– Two Towering Performances:
Lewis and Rylance –
by Ben Dowell | The Times | December 15, 2024
Five out of Five Stars
Anyone who found themselves absorbed by Hilary Mantel’s peerless Thomas Cromwell novels or the BBC’s sublime adaptation, Wolf Hall: The Mirror and the Light (BBC1), will have been dreading Sunday night’s inevitable final moment: July 28, 1540, when Cromwell, played by Mark Rylance, laid his head on the chopping block.
It is hard to read the passages without weeping. Indeed, when Mantel was writing the final book in the trilogy and suddenly realised how she was going to frame his final moments, she cried on her shopping (she was in Sainsbury’s, of all places). Her last passages returned to the start of her opus, with Cromwell recalling a savage beating from his abusive father, Walter, and being told to “get up”. The tragic irony, on the scaffold, was that getting up was the last thing he could do. His world turned black.
For the small screen, the director Peter Kosminsky and the scriptwriter Peter Straughan — whose distillation of thousands of pages of text into 12 episodes of drama has been a marvel — chose a different, but no less legitimate, tack. They landed on Cromwell’s hopes for a quiet retirement among the honey bees of Launde Abbey. Our final look at Rylance’s wintry, careworn face, creased by myriad worries and thoughts, was of his fantasies of the summery end to a career in politics that never came. We never saw the axe descend, though, and I felt grateful for that.
Up to that point, Rylance’s Cromwell dominated every scene, as he has throughout a story told entirely from his perspective. So while we knew he couldn’t avert his fate, he at least had his say, sitting in the same quarters in the Tower that held Anne Boleyn (whom Cromwell himself had dispatched) and swatting away his enemies with doomed relish.
Timothy Spall’s spittle-flecked, brutish Duke of Norfolk, and the other slimy, self-seeking plotters who brought Cromwell down, went through the formalities of the many absurd charges, which Cromwell often answered with a smirk. While he was done for, he held sway, almost enjoying himself. Foreign powers will enjoy dealing with the “slow grindings” of Norfolk’s brain, was one message. You will miss me when I’m gone. History probably proved him right.
The most spellbinding scene came with his final farewell to Rafe Sadler (Thomas Brodie-Sangster), the lad he had apprenticed and who was with him to the end. A single tear streaked down Cromwell’s face but there was triumph here too when he reflected on the judgment that Henry himself would face from God. “Now,” he told Rafe, “it’s time for you to go.” It felt as though he was talking to viewers as we took our own leave of this magnificent, complicated man.

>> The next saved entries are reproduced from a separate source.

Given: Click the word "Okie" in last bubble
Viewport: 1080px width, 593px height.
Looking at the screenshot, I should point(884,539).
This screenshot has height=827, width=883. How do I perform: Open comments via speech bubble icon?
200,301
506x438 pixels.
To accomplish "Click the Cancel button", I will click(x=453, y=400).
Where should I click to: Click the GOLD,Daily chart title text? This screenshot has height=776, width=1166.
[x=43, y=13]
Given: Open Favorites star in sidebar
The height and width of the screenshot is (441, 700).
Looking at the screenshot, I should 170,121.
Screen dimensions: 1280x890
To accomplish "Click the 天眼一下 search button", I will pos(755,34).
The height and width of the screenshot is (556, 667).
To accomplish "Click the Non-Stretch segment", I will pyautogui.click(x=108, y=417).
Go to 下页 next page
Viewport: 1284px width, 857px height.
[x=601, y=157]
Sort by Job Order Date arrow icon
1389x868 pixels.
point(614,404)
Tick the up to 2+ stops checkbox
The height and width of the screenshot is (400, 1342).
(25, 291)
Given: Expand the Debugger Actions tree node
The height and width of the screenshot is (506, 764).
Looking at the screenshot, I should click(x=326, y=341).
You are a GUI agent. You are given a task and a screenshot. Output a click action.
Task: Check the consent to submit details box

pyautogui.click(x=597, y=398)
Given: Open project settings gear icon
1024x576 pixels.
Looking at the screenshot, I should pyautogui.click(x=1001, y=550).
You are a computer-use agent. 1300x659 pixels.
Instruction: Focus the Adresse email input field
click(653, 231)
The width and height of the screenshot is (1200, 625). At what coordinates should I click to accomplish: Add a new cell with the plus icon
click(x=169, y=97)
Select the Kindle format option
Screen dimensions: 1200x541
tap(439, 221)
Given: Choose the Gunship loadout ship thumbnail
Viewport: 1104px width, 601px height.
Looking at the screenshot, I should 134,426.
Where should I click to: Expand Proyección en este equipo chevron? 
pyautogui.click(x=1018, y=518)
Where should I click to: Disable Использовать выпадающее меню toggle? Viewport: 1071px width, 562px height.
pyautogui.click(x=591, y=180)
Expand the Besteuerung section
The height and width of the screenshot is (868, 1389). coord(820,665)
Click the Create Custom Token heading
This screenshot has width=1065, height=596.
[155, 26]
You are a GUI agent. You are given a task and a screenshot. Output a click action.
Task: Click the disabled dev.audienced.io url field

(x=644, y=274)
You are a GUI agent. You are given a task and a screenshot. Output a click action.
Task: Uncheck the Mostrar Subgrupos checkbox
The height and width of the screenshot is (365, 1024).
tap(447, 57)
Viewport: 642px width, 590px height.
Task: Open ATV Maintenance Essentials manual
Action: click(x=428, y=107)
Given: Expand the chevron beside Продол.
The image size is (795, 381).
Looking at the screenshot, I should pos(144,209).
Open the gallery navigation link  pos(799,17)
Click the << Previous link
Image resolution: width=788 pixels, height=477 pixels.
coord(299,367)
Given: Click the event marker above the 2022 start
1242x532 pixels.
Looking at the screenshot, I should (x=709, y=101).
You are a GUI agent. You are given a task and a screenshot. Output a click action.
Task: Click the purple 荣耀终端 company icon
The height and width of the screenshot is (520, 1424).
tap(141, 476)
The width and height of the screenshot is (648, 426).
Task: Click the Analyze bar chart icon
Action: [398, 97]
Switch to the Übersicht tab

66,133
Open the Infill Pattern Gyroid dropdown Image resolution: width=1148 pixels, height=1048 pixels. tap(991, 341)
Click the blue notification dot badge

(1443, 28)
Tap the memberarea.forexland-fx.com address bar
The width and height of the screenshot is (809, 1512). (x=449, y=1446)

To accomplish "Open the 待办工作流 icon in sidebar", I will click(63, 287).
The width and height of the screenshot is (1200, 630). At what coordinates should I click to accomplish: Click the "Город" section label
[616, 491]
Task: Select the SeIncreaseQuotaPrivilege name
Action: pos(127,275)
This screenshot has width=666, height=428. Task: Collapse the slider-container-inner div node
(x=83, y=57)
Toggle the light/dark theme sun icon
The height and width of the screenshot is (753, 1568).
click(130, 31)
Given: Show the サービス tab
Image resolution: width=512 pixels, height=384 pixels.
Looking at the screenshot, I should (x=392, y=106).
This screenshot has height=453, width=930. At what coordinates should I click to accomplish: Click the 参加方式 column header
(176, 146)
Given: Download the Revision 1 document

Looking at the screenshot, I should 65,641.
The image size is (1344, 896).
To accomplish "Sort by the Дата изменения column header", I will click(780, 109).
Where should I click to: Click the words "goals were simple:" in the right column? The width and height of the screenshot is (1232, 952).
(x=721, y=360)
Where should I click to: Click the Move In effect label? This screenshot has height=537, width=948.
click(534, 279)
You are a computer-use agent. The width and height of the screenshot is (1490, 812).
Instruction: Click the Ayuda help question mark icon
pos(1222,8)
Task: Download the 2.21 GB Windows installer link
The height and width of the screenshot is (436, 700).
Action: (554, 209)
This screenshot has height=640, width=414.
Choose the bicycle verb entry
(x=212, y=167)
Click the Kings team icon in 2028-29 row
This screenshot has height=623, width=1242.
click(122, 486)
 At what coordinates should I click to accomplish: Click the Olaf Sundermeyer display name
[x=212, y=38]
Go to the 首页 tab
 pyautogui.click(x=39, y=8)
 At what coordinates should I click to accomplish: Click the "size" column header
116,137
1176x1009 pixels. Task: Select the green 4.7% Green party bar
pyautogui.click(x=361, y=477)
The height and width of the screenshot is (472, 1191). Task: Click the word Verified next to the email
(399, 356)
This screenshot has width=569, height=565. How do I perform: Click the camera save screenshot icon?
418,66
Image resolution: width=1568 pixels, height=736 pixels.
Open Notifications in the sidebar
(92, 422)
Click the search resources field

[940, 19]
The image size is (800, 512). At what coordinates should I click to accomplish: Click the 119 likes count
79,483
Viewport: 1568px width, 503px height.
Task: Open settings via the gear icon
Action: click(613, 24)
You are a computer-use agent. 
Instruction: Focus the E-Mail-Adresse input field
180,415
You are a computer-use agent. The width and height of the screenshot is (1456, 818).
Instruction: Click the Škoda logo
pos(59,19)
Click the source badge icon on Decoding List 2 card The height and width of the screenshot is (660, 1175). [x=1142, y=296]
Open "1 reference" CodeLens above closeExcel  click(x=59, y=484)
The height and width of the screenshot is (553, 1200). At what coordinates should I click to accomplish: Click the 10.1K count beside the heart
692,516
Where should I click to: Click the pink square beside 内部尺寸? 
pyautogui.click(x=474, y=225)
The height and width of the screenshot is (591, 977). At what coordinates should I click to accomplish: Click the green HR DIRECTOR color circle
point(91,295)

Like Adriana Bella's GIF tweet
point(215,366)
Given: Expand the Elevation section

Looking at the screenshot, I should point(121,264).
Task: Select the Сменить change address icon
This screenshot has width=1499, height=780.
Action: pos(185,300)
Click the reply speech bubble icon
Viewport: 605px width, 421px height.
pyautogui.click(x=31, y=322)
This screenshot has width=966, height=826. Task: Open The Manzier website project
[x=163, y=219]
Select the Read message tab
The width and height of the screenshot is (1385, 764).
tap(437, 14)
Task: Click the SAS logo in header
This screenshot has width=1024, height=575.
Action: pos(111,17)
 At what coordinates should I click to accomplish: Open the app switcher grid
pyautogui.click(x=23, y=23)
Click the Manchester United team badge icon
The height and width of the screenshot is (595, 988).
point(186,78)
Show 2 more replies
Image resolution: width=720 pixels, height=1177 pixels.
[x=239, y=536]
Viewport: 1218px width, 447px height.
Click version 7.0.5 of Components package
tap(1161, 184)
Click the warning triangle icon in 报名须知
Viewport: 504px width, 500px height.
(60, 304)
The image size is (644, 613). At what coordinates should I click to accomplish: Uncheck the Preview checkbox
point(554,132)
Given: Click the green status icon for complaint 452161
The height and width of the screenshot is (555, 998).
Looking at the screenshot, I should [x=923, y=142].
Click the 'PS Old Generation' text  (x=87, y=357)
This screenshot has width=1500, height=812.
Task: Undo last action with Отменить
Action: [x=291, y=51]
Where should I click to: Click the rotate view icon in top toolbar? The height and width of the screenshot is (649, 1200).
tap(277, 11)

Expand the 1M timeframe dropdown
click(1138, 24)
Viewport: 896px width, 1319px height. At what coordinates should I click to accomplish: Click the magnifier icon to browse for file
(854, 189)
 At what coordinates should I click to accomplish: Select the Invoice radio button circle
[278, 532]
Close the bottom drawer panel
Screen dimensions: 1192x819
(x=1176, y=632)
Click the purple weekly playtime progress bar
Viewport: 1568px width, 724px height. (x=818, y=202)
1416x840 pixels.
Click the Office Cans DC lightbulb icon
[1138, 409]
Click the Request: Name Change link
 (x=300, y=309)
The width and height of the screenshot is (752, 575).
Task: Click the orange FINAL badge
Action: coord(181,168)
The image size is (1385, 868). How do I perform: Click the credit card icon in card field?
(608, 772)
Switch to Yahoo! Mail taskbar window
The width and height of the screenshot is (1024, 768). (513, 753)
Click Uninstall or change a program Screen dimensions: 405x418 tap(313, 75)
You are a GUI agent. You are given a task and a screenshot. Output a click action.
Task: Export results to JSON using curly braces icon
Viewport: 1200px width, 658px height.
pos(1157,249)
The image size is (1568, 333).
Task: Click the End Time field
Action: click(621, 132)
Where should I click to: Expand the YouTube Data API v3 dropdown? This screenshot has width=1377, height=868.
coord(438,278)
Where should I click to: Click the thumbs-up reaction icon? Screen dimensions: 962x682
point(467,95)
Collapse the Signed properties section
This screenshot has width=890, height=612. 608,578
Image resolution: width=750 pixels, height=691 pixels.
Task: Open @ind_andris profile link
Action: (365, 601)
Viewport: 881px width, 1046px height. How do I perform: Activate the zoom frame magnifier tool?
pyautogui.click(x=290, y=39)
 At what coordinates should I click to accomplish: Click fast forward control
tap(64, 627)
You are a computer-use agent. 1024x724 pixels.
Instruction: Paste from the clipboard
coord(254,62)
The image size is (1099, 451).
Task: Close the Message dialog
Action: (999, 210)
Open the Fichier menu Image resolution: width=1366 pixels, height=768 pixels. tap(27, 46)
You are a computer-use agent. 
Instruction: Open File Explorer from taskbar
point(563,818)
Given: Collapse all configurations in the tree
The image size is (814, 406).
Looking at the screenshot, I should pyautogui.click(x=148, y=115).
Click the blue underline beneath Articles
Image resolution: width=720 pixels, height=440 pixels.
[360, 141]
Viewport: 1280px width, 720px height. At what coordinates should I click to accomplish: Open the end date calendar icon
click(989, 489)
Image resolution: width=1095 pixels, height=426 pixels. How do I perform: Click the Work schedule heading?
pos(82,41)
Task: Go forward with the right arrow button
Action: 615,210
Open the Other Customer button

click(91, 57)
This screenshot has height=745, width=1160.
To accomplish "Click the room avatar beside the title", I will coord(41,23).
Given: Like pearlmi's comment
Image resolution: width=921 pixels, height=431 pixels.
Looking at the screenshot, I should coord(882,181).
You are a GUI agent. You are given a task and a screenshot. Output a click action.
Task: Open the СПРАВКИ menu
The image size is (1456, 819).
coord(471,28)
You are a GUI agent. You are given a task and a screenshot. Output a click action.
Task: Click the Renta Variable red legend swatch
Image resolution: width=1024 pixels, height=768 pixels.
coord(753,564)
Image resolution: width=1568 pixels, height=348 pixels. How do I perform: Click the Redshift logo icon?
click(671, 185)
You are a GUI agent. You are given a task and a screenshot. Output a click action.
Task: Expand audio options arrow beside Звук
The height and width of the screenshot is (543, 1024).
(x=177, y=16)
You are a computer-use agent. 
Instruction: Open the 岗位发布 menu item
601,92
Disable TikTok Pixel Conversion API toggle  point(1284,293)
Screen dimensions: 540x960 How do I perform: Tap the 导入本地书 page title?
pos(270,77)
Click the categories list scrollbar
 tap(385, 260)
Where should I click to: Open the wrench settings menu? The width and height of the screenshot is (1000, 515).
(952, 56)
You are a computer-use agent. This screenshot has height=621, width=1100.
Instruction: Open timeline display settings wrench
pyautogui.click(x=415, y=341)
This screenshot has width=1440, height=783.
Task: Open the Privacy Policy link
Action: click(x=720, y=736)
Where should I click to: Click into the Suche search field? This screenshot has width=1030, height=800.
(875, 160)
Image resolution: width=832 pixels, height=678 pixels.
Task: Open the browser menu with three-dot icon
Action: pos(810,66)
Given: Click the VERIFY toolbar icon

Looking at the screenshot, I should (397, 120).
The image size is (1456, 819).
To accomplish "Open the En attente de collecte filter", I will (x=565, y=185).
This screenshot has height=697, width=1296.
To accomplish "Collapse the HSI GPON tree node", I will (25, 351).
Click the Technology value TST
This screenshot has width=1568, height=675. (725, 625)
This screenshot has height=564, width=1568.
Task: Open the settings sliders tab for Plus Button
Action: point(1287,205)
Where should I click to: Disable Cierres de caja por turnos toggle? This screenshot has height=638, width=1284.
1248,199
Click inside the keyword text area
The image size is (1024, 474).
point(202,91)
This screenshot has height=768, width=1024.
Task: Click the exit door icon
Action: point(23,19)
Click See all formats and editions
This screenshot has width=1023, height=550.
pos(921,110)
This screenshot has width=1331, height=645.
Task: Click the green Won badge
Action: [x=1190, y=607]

Many historians will dispute Mantel’s reading of Cromwell, pointing to the brutal things the real man did in the service of the king, and will accuse her of whitewashing him, turning him into an all too modern-seeming, kindly idealist. It’s a worthwhile discussion but, as a televisual experience, this has been never less than absorbing and wholly gripping.
The delicate haunting music, the fabulous furs and the wood-panelled grandeur all played their part but above all else were two towering performances. Damian Lewis perfectly captured Henry’s jovial menace throughout, while Rylance has simply shown the heights of emotional intelligence that small-screen performances can aspire to. This drama, unlike the life of the man it chronicled, has been a complete triumph.